EXERCISE
Quote each of the entries below word for word, but leave out the pictures.

MATERIALS PROVIDED
□ □ □ □
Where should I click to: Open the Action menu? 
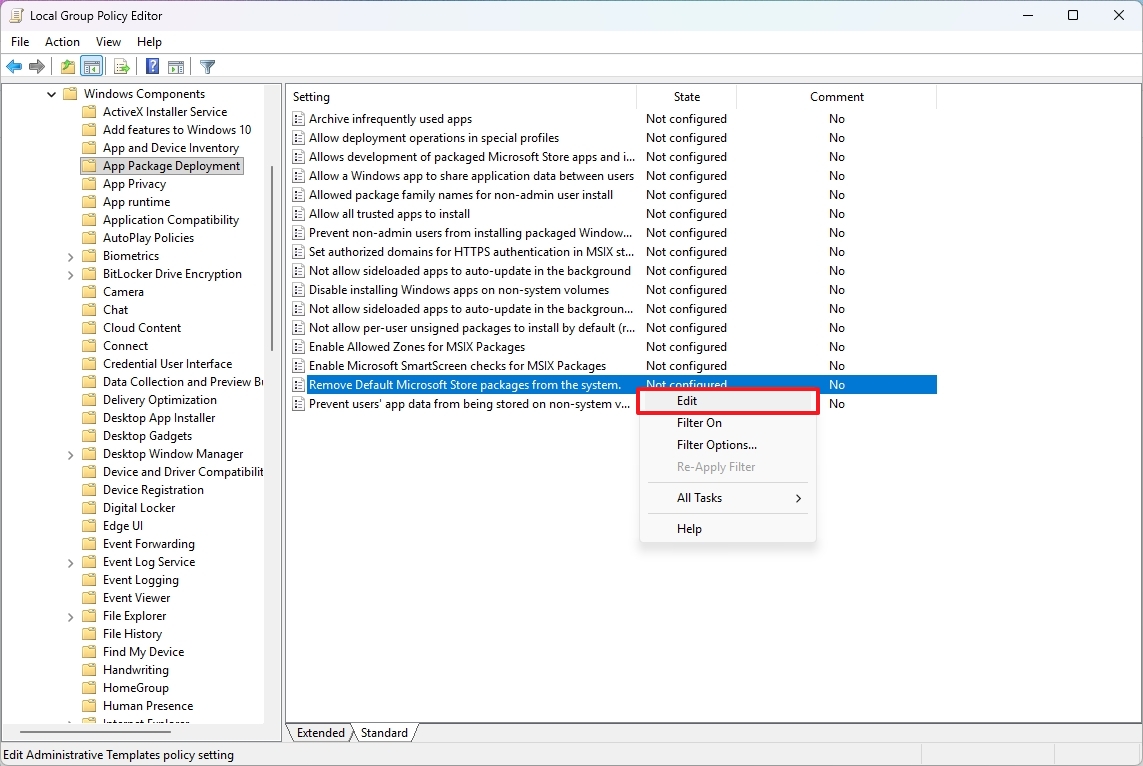(x=62, y=42)
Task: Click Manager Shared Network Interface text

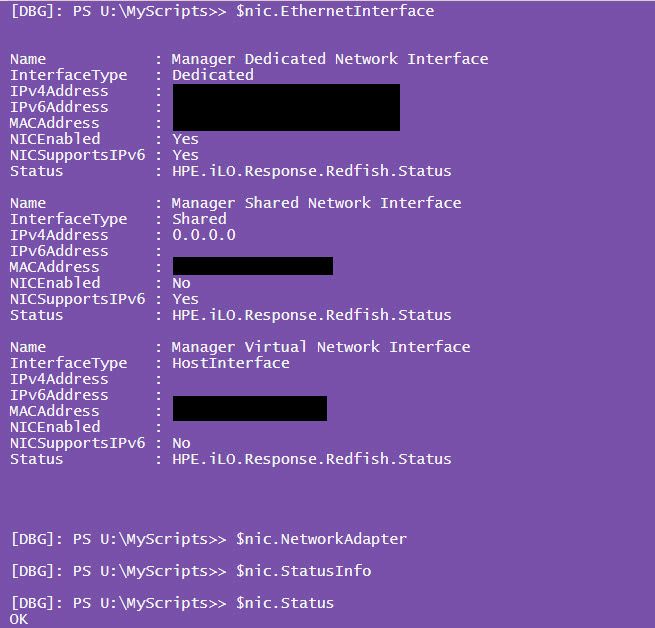Action: pyautogui.click(x=317, y=203)
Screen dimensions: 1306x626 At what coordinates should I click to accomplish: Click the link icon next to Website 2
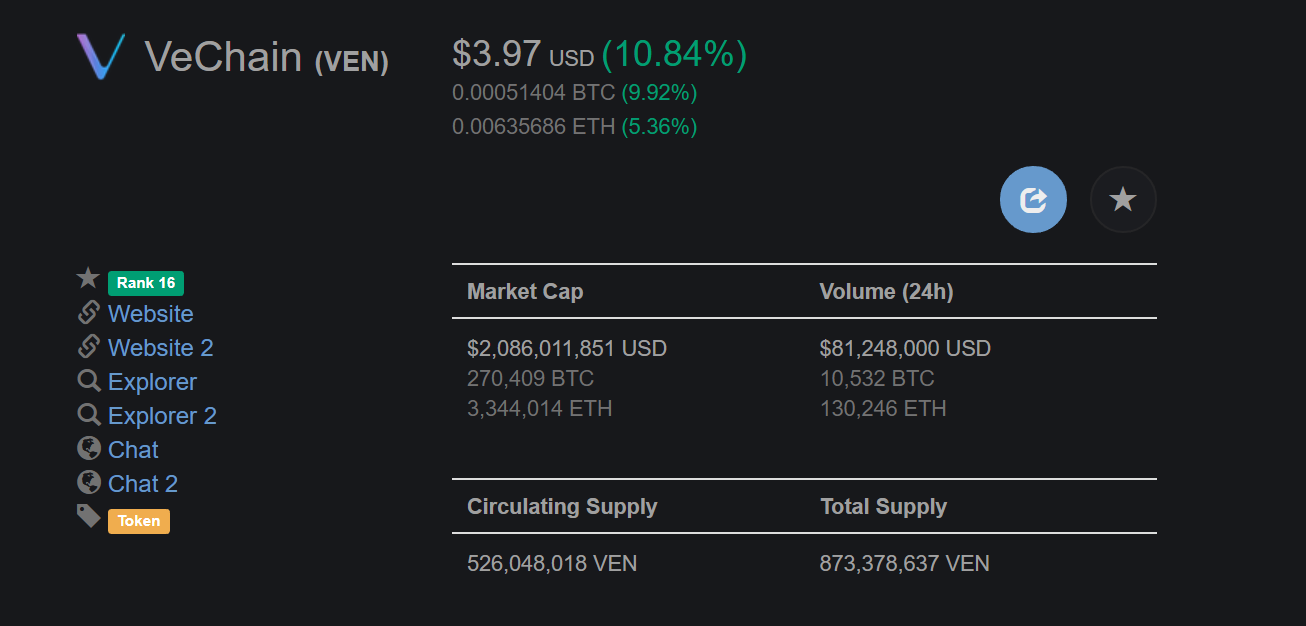[x=88, y=347]
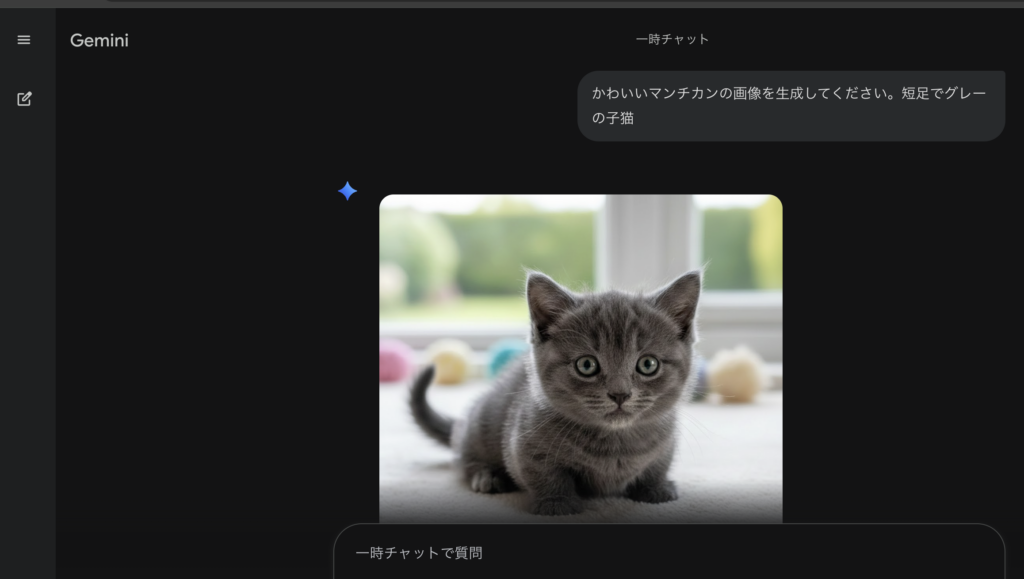Click the word 子猫 in the prompt
The image size is (1024, 579).
pyautogui.click(x=620, y=119)
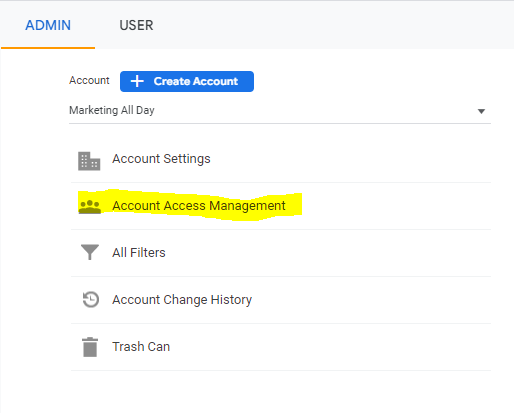Click the Account Access Management people icon
This screenshot has height=413, width=514.
90,207
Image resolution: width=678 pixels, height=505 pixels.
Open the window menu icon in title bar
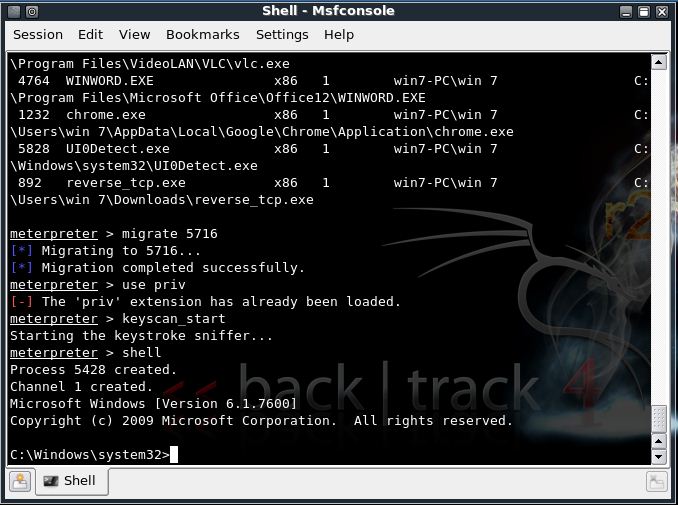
□ □ □ □
SOLVED PROBLEM
Where should I click to: Open the Action menu? 
(x=62, y=42)
Task: Click Manager Shared Network Interface text

Action: pyautogui.click(x=317, y=203)
Screen dimensions: 1306x626 At what coordinates should I click to accomplish: Click the link icon next to Website 2
[x=88, y=347]
Click the word 子猫 in the prompt
The image size is (1024, 579).
pyautogui.click(x=620, y=119)
Click the Account Access Management people icon
This screenshot has height=413, width=514.
90,207
Image resolution: width=678 pixels, height=505 pixels.
Open the window menu icon in title bar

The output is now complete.